I had kept in-case some driver wanted to create fewer (< 32)
muxed IPIs.

>
> > +     unsigned int                    parent_virq;
> > +     struct irq_domain               *domain;
> > +     const struct ipi_mux_ops        *ops;
> > +     struct ipi_mux_cpu __percpu     *cpu;
> > +};
> > +
> > +static struct ipi_mux_control *imux;
> > +static DEFINE_STATIC_KEY_FALSE(imux_pre_handle);
> > +static DEFINE_STATIC_KEY_FALSE(imux_post_handle);
> > +
> > +static void ipi_mux_mask(struct irq_data *d)
> > +{
> > +     struct ipi_mux_cpu *icpu = this_cpu_ptr(imux->cpu);
> > +
> > +     atomic_andnot(BIT(irqd_to_hwirq(d)), &icpu->enable);
> > +}
> > +
> > +static void ipi_mux_unmask(struct irq_data *d)
> > +{
> > +     u32 ibit = BIT(irqd_to_hwirq(d));
> > +     struct ipi_mux_cpu *icpu = this_cpu_ptr(imux->cpu);
> > +
> > +     atomic_or(ibit, &icpu->enable);
> > +
> > +     /*
> > +      * The atomic_or() above must complete before the atomic_read()
> > +      * below to avoid racing ipi_mux_send_mask().
> > +      */
> > +     smp_mb__after_atomic();
> > +
> > +     /* If a pending IPI was unmasked, raise a parent IPI immediately. */
> > +     if (atomic_read(&icpu->bits) & ibit)
> > +             imux->ops->ipi_mux_send(imux->parent_virq, imux->data,
> > +                                     cpumask_of(smp_processor_id()));
> > +}
> > +
> > +static void ipi_mux_send_mask(struct irq_data *d, const struct cpumask *mask)
> > +{
> > +     u32 ibit = BIT(irqd_to_hwirq(d));
> > +     struct ipi_mux_cpu *icpu = this_cpu_ptr(imux->cpu);
> > +     struct cpumask *send_mask = &icpu->send_mask;
> > +     unsigned long flags;
> > +     int cpu;
> > +
> > +     /*
> > +      * We use send_mask as a per-CPU variable so disable local
> > +      * interrupts to avoid being preempted.
> > +      */
> > +     local_irq_save(flags);
> > +
> > +     cpumask_clear(send_mask);
> > +
> > +     for_each_cpu(cpu, mask) {
> > +             icpu = per_cpu_ptr(imux->cpu, cpu);
> > +             atomic_or(ibit, &icpu->bits);
> > +
> > +             /*
> > +              * The atomic_or() above must complete before
> > +              * the atomic_read() below to avoid racing with
> > +              * ipi_mux_unmask().
> > +              */
> > +             smp_mb__after_atomic();
> > +
> > +             if (atomic_read(&icpu->enable) & ibit)
> > +                     cpumask_set_cpu(cpu, send_mask);
> > +     }
> > +
> > +     /* Trigger the parent IPI */
> > +     imux->ops->ipi_mux_send(imux->parent_virq, imux->data, send_mask);
> > +
> > +     local_irq_restore(flags);
> > +}
> > +
> > +static const struct irq_chip ipi_mux_chip = {
> > +     .name           = "IPI Mux",
> > +     .irq_mask       = ipi_mux_mask,
> > +     .irq_unmask     = ipi_mux_unmask,
> > +     .ipi_send_mask  = ipi_mux_send_mask,
> > +};
>
> I really think this could either be supplied by the irqchip, or
> somehow patched to avoid the pointless imux->ops->ipi_mux_send
> indirection.
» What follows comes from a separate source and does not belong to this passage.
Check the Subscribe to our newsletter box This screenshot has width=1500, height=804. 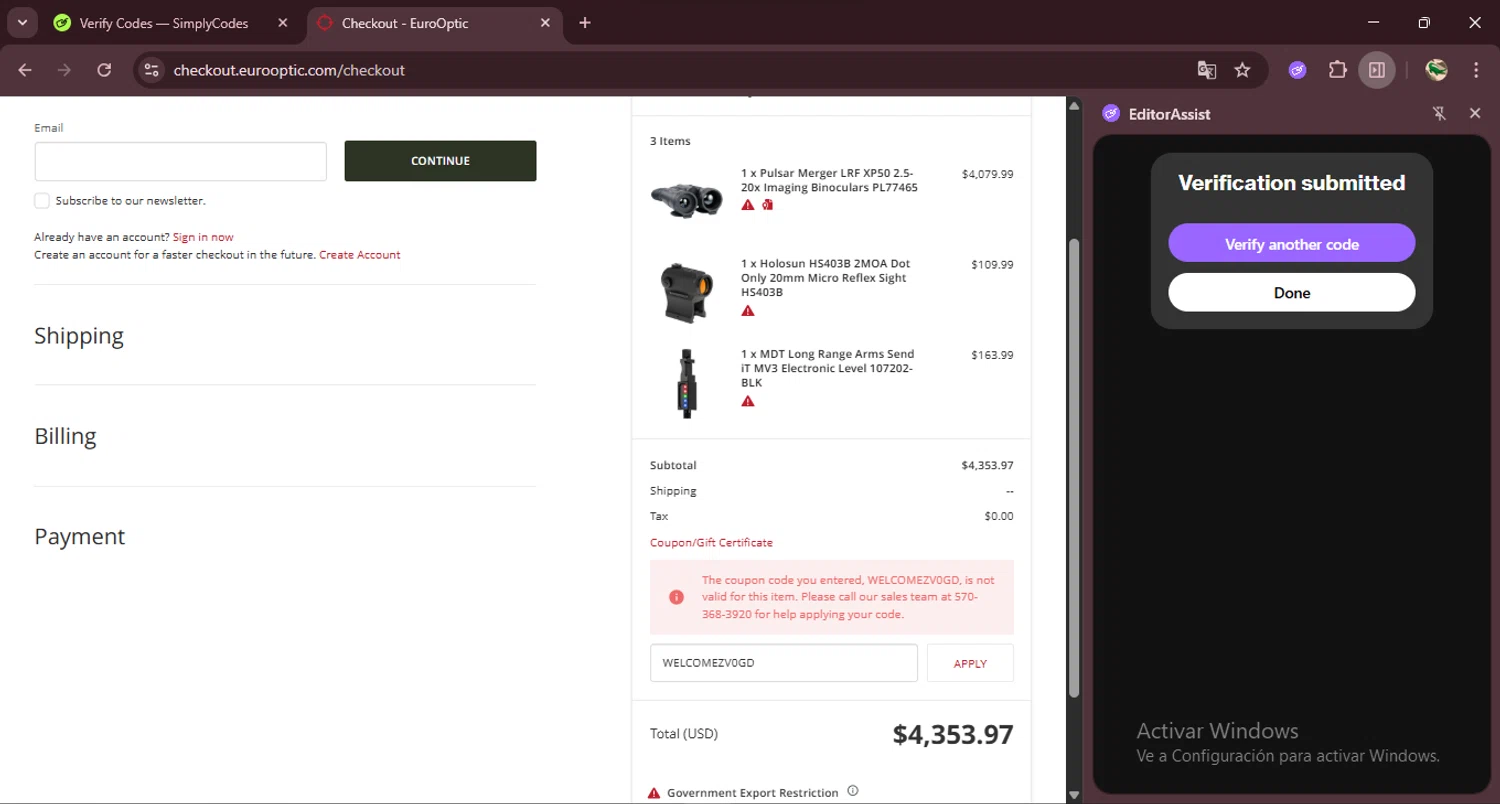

Pointer chasing hurts.

Once we remove ipi_mux_pre/post_handle() callbacks, the
"ops" will be pointless and we will be able to remove one level
of indirection here.

We certainly need a mux irqchip to implement the
mask/unmask semantics for muxed IPIs.

>
> > +
> > +static int ipi_mux_domain_alloc(struct irq_domain *d, unsigned int virq,
> > +                             unsigned int nr_irqs, void *arg)
> > +{
> > +     int i;
> > +
> > +     for (i = 0; i < nr_irqs; i++) {
> > +             irq_set_percpu_devid(virq + i);
> > +             irq_domain_set_info(d, virq + i, i,
> > +                                 &ipi_mux_chip, d->host_data,
> > +                                 handle_percpu_devid_irq, NULL, NULL);
> > +     }
> > +
> > +     return 0;
> > +}
> > +
> > +static const struct irq_domain_ops ipi_mux_domain_ops = {
> > +     .alloc          = ipi_mux_domain_alloc,
> > +     .free           = irq_domain_free_irqs_top,
> > +};
> > +
> > +/**
> > + * ipi_mux_process - Process multiplexed virtual IPIs
> > + */
> > +void ipi_mux_process(void)
> > +{
> > +     struct ipi_mux_cpu *icpu = this_cpu_ptr(imux->cpu);
> > +     irq_hw_number_t hwirq;
> > +     unsigned long ipis;
> > +     int en;
>
> Please use an unsigned type here (see the rationale in atomic_t.txt).

Sure, I will update.

>
> > +
> > +     if (static_branch_unlikely(&imux_pre_handle))
> > +             imux->ops->ipi_mux_pre_handle(imux->parent_virq, imux->data);
> > +
> > +     /*
> > +      * Reading enable mask does not need to be ordered as long as
> > +      * this function called from interrupt handler because only
> > +      * the CPU itself can change it's own enable mask.
> > +      */
> > +     en = atomic_read(&icpu->enable);
> > +
> > +     /*
> > +      * Clear the IPIs we are about to handle. This pairs with the
> > +      * atomic_fetch_or_release() in ipi_mux_send_mask().
> > +      */
> > +     ipis = atomic_fetch_andnot(en, &icpu->bits) & en;
> > +
> > +     for_each_set_bit(hwirq, &ipis, imux->nr)
> > +             generic_handle_domain_irq(imux->domain, hwirq);
> > +
> > +     if (static_branch_unlikely(&imux_post_handle))
> > +             imux->ops->ipi_mux_post_handle(imux->parent_virq, imux->data);
>
> Do you see what I meant about the {pre,post}_handle callback, and how
> they are *exactly* like irq_{ack,eoi}?

I see. I will remove these in the next patch revision.

>
> > +}
> > +
> > +static void ipi_mux_handler(struct irq_desc *desc)
> > +{
> > +     struct irq_chip *chip = irq_desc_get_chip(desc);
> > +
> > +     chained_irq_enter(chip, desc);
> > +     ipi_mux_process();
> > +     chained_irq_exit(chip, desc);
> > +}
> > +
> > +/**
> > + * ipi_mux_create - Create virtual IPIs multiplexed on top of a single
> > + * parent IPI.
> > + * @parent_virq:     virq of the parent per-CPU IRQ
> > + * @nr_ipi:          number of virtual IPIs to create. This should
> > + *                   be <= BITS_PER_TYPE(int)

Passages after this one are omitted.